Serum Levels of Netrin-4 and Its Association With Hepatocellular Carcinoma: Results From a Case-Control Study

Background: Angiogenesis plays a vital role in the progression of hepatocellular carcinoma (HCC) by contributing to tumor growth and metastasis. Netrin-4 (NTN4) is a secreted glycoprotein that regulates angiogenesis and maintains endothelial homeostasis. There were no studies found focusing on the value of NTN4 as a serum biomarker for the diagnosis and prognosis of HCC. In this study, we aimed to investigate the systemic expression of NTN4 in patients with HCC. We also explore the association of NTN4 with major clinicopathological and biochemical characteristics of HCC. Methods: A total of 116 patients with HCC and 44 healthy volunteers were recruited in this case-control study. Clinical characteristics and liver function parameters were recorded among the study subjects. The levels of α-fetoprotein (AFP) were quantified in patients with HCC. The serum levels of NTN4 (pg/ml) were estimated by enzyme-linked immunosorbent assay (ELISA). Results: The median NTN4 levels were significantly decreased in patients with HCC when compared to control subjects (p < 0.0001). There was no difference between NTN4 levels in AFP-positive patients and AFP-negative patients (p = 0.39).
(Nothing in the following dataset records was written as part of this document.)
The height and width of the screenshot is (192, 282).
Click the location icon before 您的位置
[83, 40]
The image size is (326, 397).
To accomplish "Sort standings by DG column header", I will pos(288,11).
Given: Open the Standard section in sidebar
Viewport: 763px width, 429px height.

Of note, NTN4 levels were significantly decreased in HCC patients with metastasis (p < 0.02) and portal vein invasion (p < 0.04). Further, NTN4 levels were significantly reduced in HCC patients with Child-Pugh C score (p < 0.05). The receiver operating characteristic curve for serum levels of NTN4 in the HCC group and control group was generated. At a cut-off of 30 pg/ml, the sensitivity and specificity for NTN4 were 80% and 82%, respectively, with an AUC of 0.894. Conclusions: Low levels of NTN4 were associated with increased tumor aggressiveness and metastasis in HCC. Estimation of circulating NTN4 has prognostic value as a minimally invasive biomarker in HCC. Future studies might shed the role of NTN4 in the development of HCC.